** Start Material for this task **
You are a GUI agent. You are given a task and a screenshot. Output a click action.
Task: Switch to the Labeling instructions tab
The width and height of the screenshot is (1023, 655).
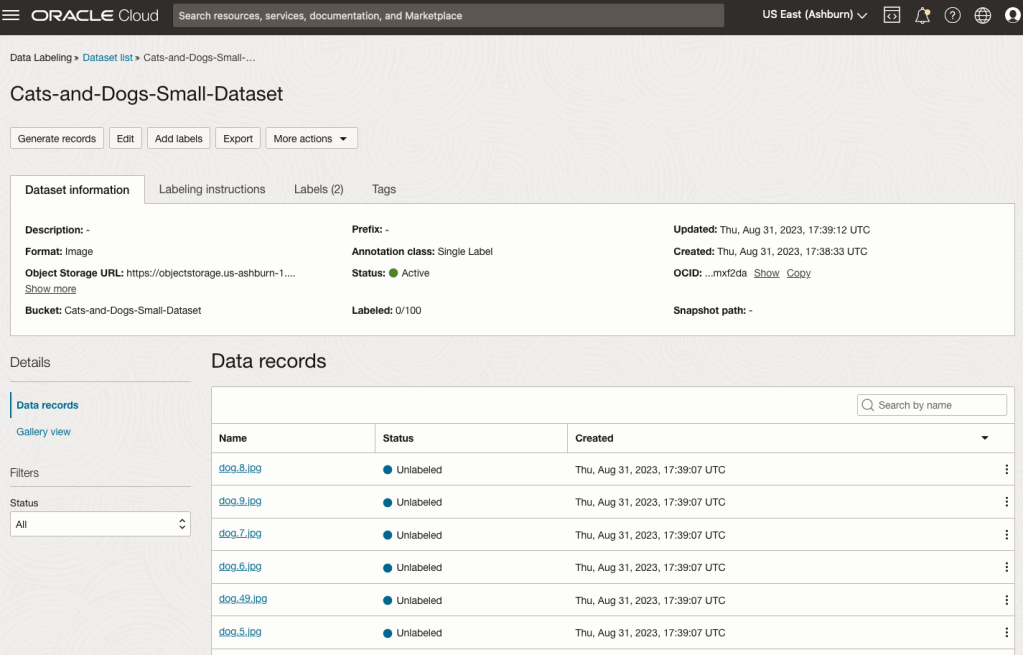point(212,189)
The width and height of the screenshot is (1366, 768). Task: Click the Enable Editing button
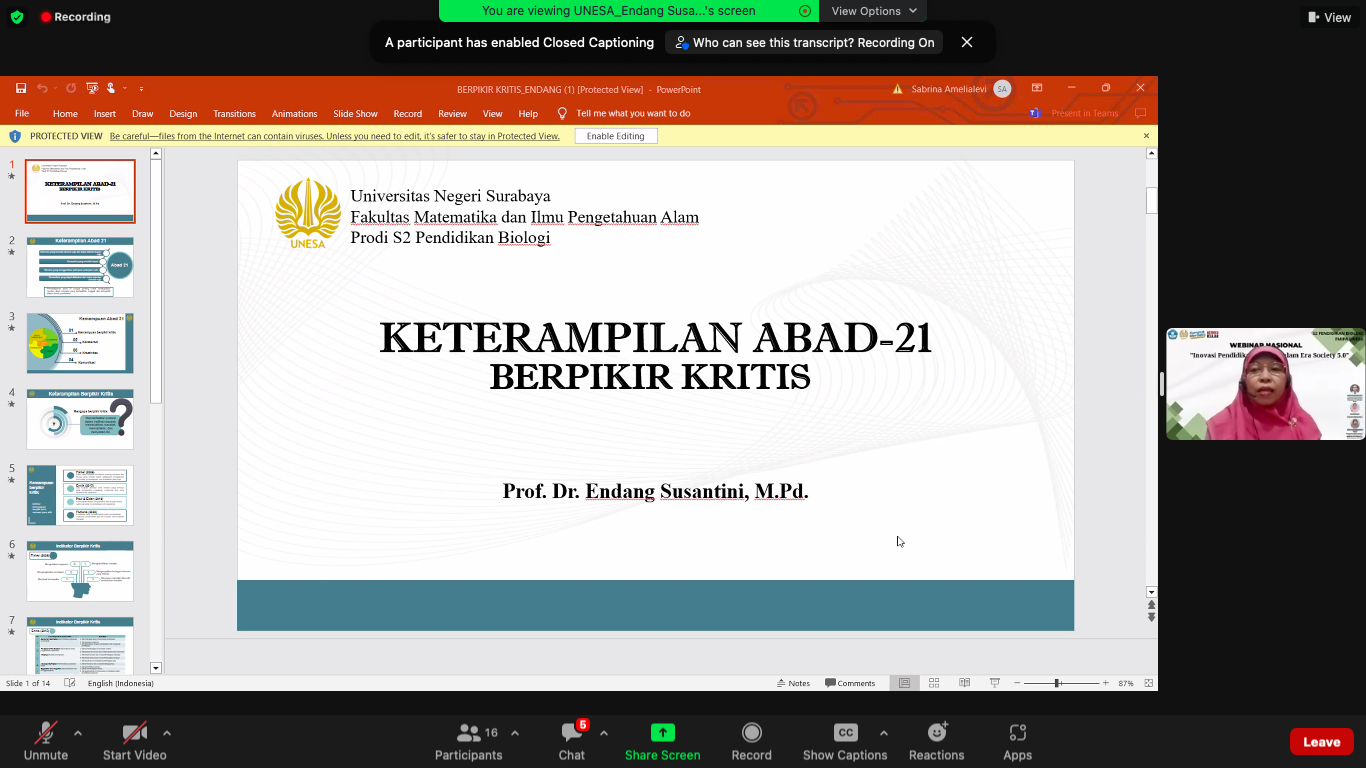coord(615,136)
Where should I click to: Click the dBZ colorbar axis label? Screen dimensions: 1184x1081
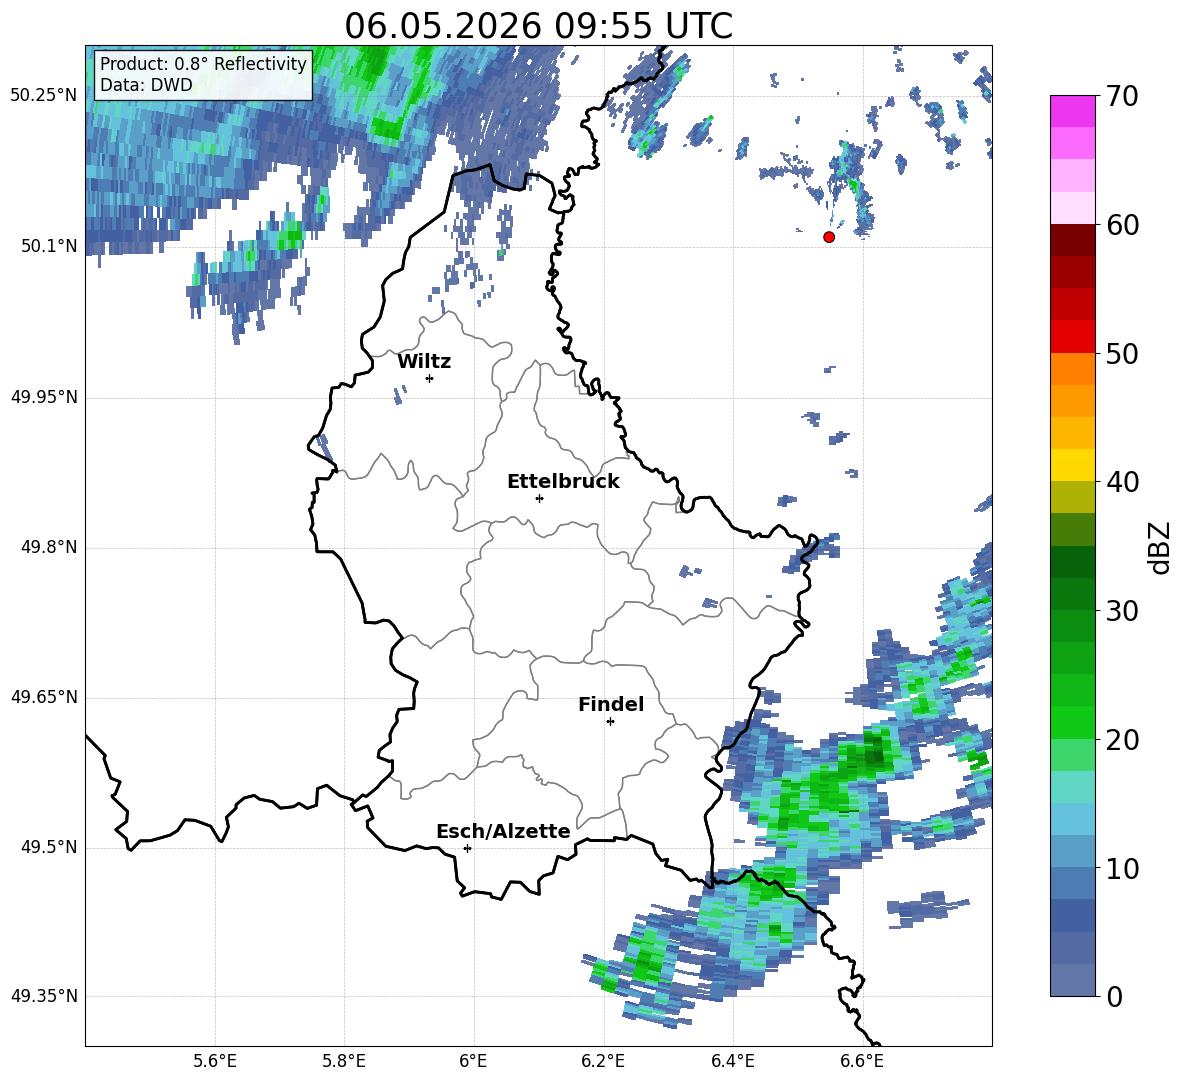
** End Material for this task **
Problem to work on:
Can you turn every line of the entries above into a numbered list, skipping any blank lines and leaving the pictures out?

Expected output:
1. You are a GUI agent. You are given a task and a screenshot. Output a click action.
2. Task: Switch to the Labeling instructions tab
3. The width and height of the screenshot is (1023, 655).
4. point(212,189)
5. The width and height of the screenshot is (1366, 768). Task: Click the Enable Editing button
6. coord(615,136)
7. Where should I click to: Click the dBZ colorbar axis label? Screen dimensions: 1184x1081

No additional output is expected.